На сцене и в педагогической практике Елена Климентьевна придерживалась принципа столь же известного, сколь и часто забываемого: сама музыка рождает образ. Надо только уметь ее слышать и уметь передать это «слышание» своей аудитории.
Елена Климентьевна всегда подчеркивала, что вокальная технология всегда должна быть подчинена музыкальной выразительности.
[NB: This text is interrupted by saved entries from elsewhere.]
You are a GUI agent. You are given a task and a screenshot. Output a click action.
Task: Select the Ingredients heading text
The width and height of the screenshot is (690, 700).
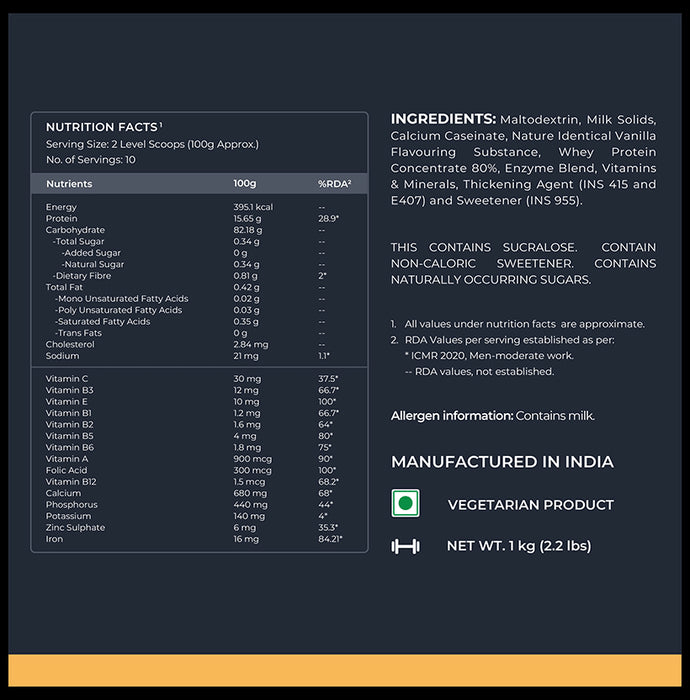[x=443, y=119]
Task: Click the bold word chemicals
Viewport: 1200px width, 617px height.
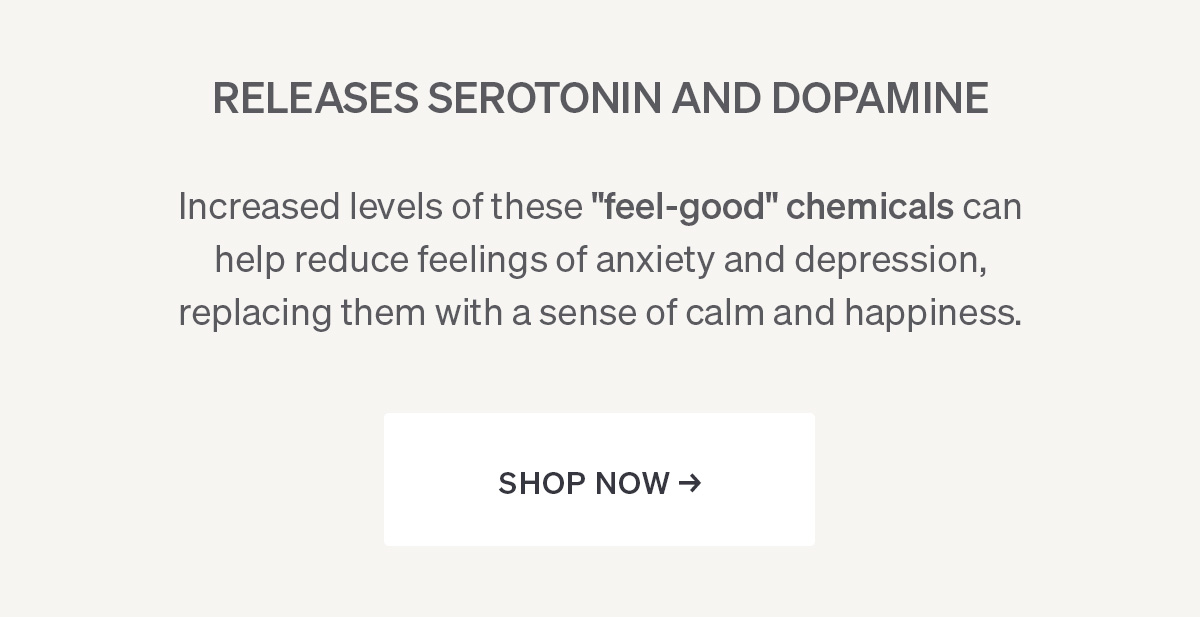Action: (870, 206)
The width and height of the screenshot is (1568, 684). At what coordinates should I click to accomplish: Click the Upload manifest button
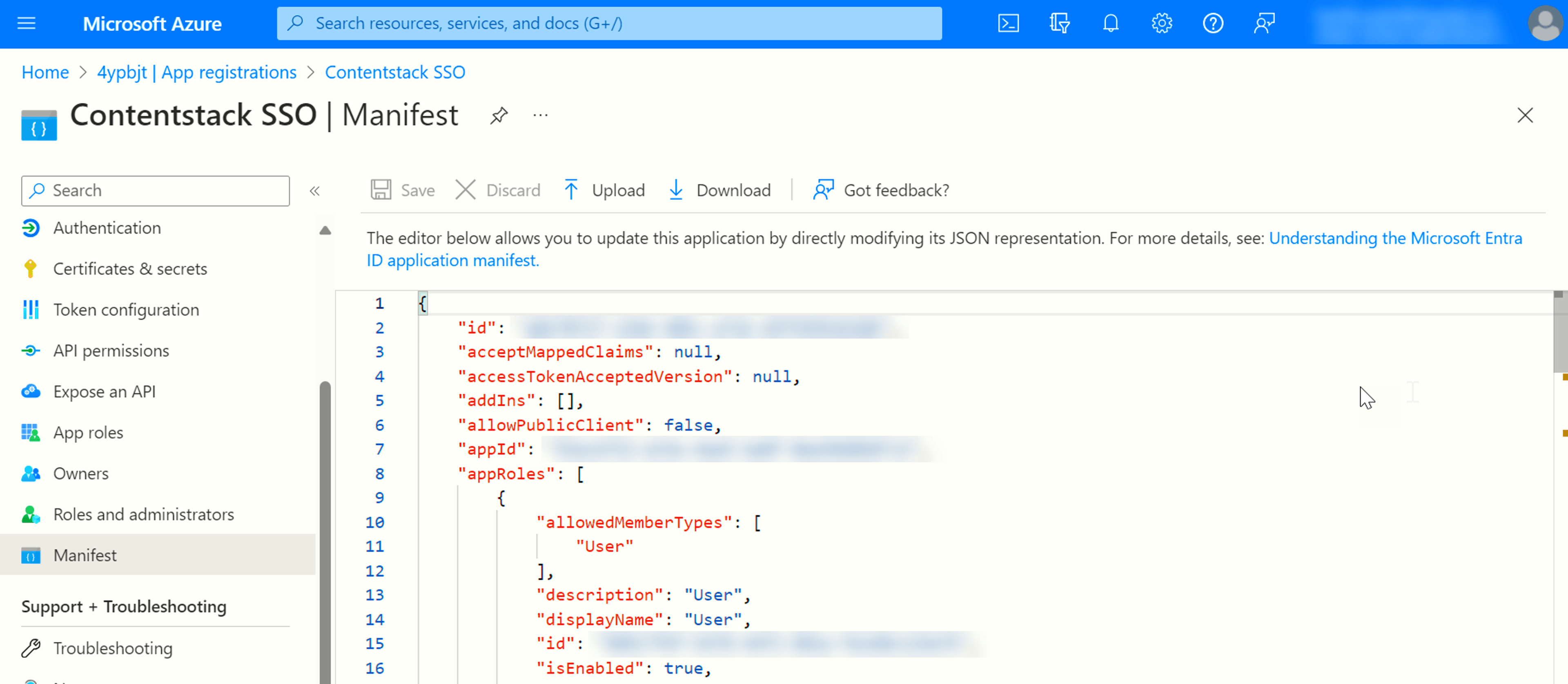point(604,190)
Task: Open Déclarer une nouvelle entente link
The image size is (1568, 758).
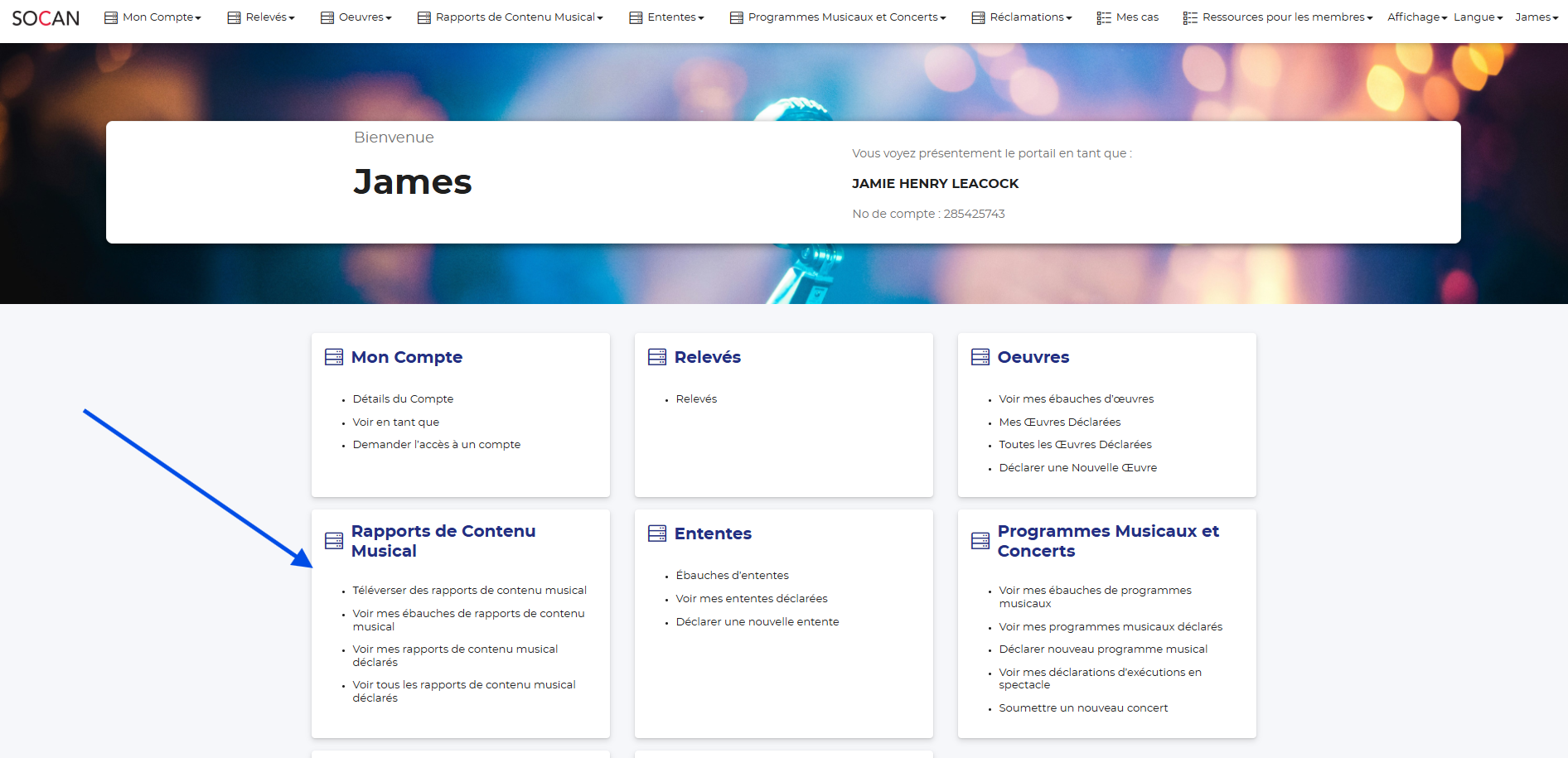Action: coord(757,622)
Как пример, могу привести трактовку Катульской известного романса Рахманинова «Вчера мы встретились», в котором певцы обычно, в первую очередь, стремятся к драматическим акцентам. Помнится, я услышала его в исполнении Катульской впервые по радио, где-то в конце 40-х или начале 50-х годов. Это была трансляция ее концерта из Малого зала консерватории. И именно это исполнение запомнилось навсегда. Возможно, потому что зрительного «ряда» здесь не было, я впервые столь отчетливо «увидела» героев этого романса, поняла всю глубину трагедии, вдруг прорвавшейся в мимолетности случайной встречи. Только голосом, его интонационной выразительностью певица передала психологический подтекст этой вокальной сцены, раскрыла почти невысказанную драму когда-то близких людей, волнение их еще не угасших чувств...
Как известно, этот романс посвящен композитором чете Керзиных, имеющей большие заслуги в деле пропаганды русской камерной музыки. Елена Климентьевна была очень близка с Марией Семеновной Керзиной в последние годы ее жизни и многое взяла от этой прекрасной музыкантши, проходя с нею камерно-вокальную литературу, в том числе и лирику Рахманинова. На нотах романса рукою Катульской написано: «Ритм, контрасты, интонации, точное выполнение указаний автора». Действительно, эти замечания исчерпывают требования к исполнителю романса. Но взглянув в ноты, мы увидим, какие сложные задачи поставил перед певцами композитор, как много нужно мастерства, чтобы их выполнить.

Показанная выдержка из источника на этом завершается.